SEOUL, Jun. 12 (Korea Bizwire) — Men in managerial and specialized jobs in South Korea and Japan have a higher mortality rate than in Europe, a study found.
A team of researchers from the University of Tokyo and Erasmus University Rotterdam in the Netherlands published the study in the online edition of the Journal of Epidemiology and Community Health.
The research team analyzed the relationship between the death rate and specialized jobs of men aged 35 to 64 between 1990 and 2015 in 10 countries, including South Korea, Japan, the U.K. and Switzerland.
South Korea saw a reversal in the late 2000s after the 2008 financial crisis, and Japan saw the lowest death rate for managerial and specialized jobs workers since the late 1990s after the collapse of the bubble economy, outpacing that of office and service workers.

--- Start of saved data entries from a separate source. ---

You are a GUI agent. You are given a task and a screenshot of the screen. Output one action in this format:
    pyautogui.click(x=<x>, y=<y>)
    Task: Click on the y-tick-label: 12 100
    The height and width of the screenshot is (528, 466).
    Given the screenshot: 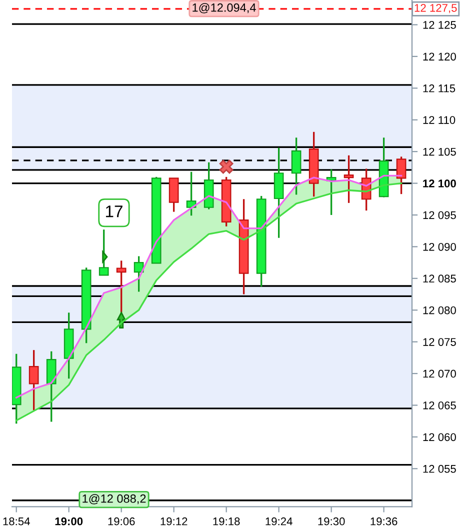 What is the action you would take?
    pyautogui.click(x=440, y=184)
    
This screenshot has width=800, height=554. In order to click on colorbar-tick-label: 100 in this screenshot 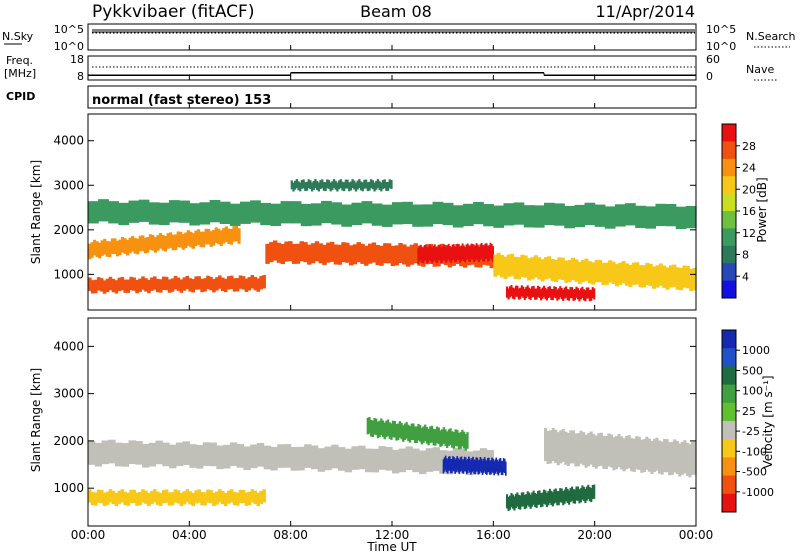, I will do `click(752, 392)`.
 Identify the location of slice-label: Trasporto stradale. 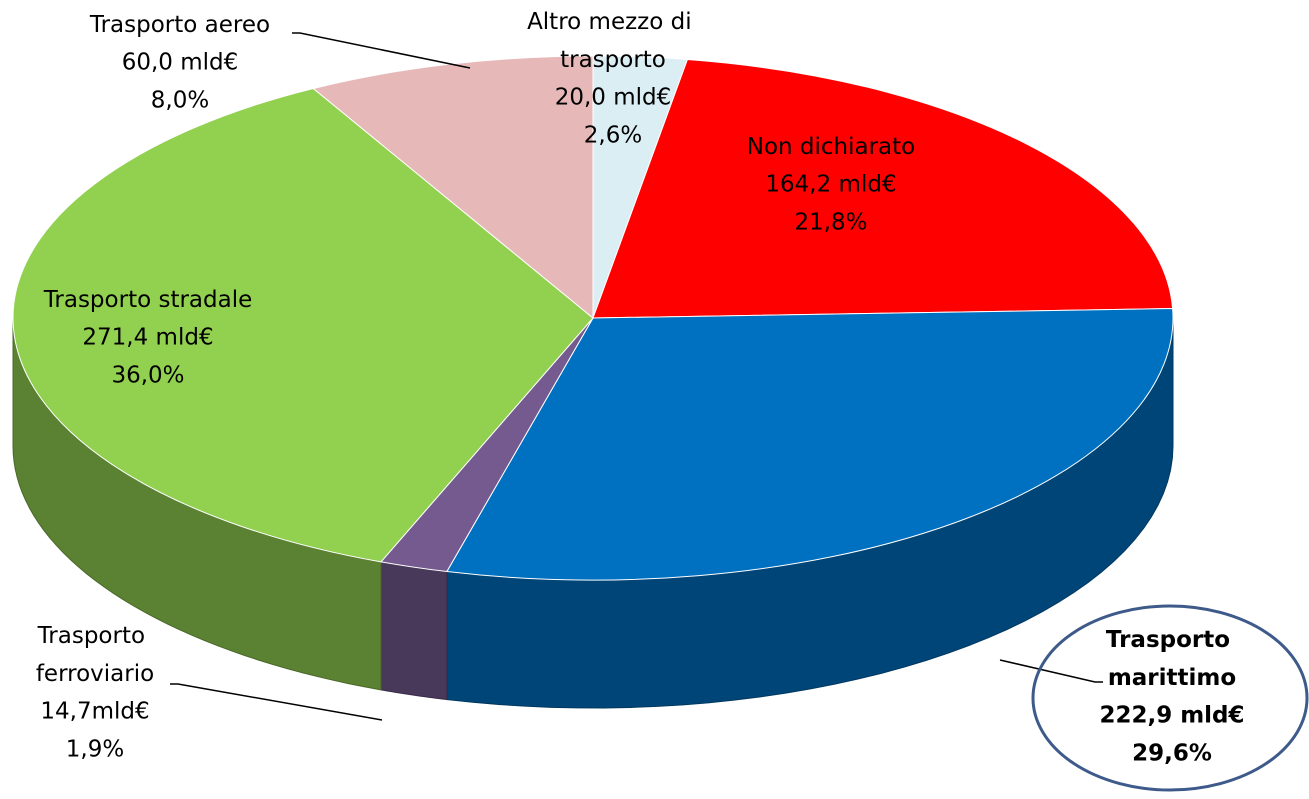
(148, 300).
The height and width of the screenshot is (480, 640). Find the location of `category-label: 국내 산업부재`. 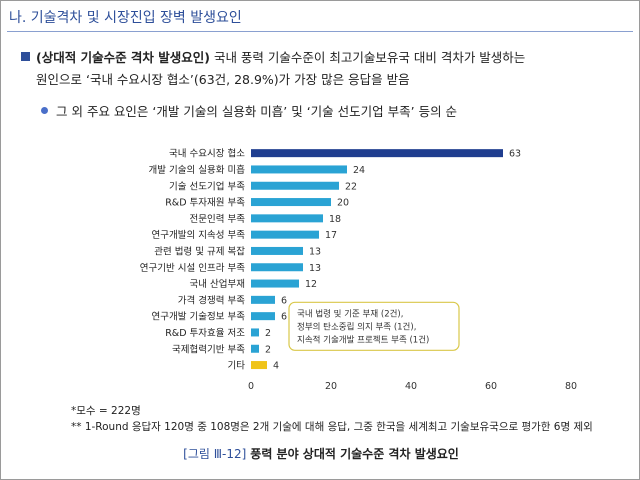

category-label: 국내 산업부재 is located at coordinates (218, 284).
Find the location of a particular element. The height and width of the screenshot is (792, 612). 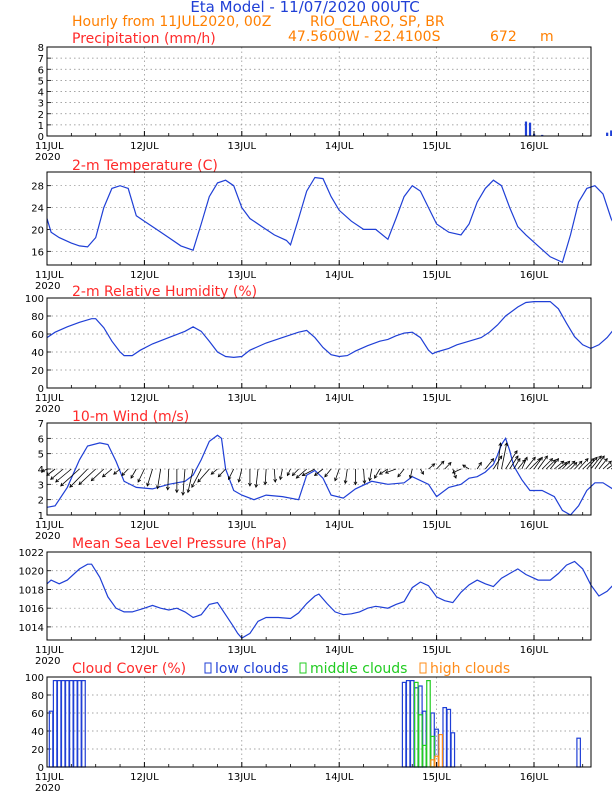

y-tick-label: 1016 is located at coordinates (32, 610).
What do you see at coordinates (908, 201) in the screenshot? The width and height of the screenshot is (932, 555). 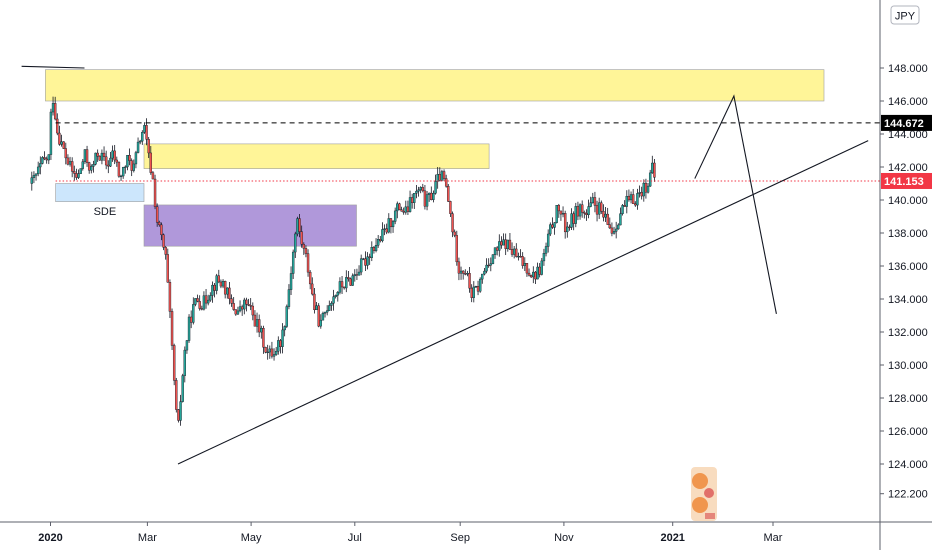 I see `price-tick-label: 140.000` at bounding box center [908, 201].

Cancer and suicide were the main causes of death.
The death rate of workers in the factory, construction and transportation industries was lower than that of Europe, according to the analysis.
Europe, on the other hand, did not see a rise in the death rate of certain career workers from the late 1990s to the late 2000s.
“As the situation of men’s occupational mortality rate is significantly different than in Europe, I want to analyze factors and contribute to lowering the death rate of the working generation in South Korea and Japan,” said Yasuki Kobayashi, a professor at the University of Tokyo who participated in the study.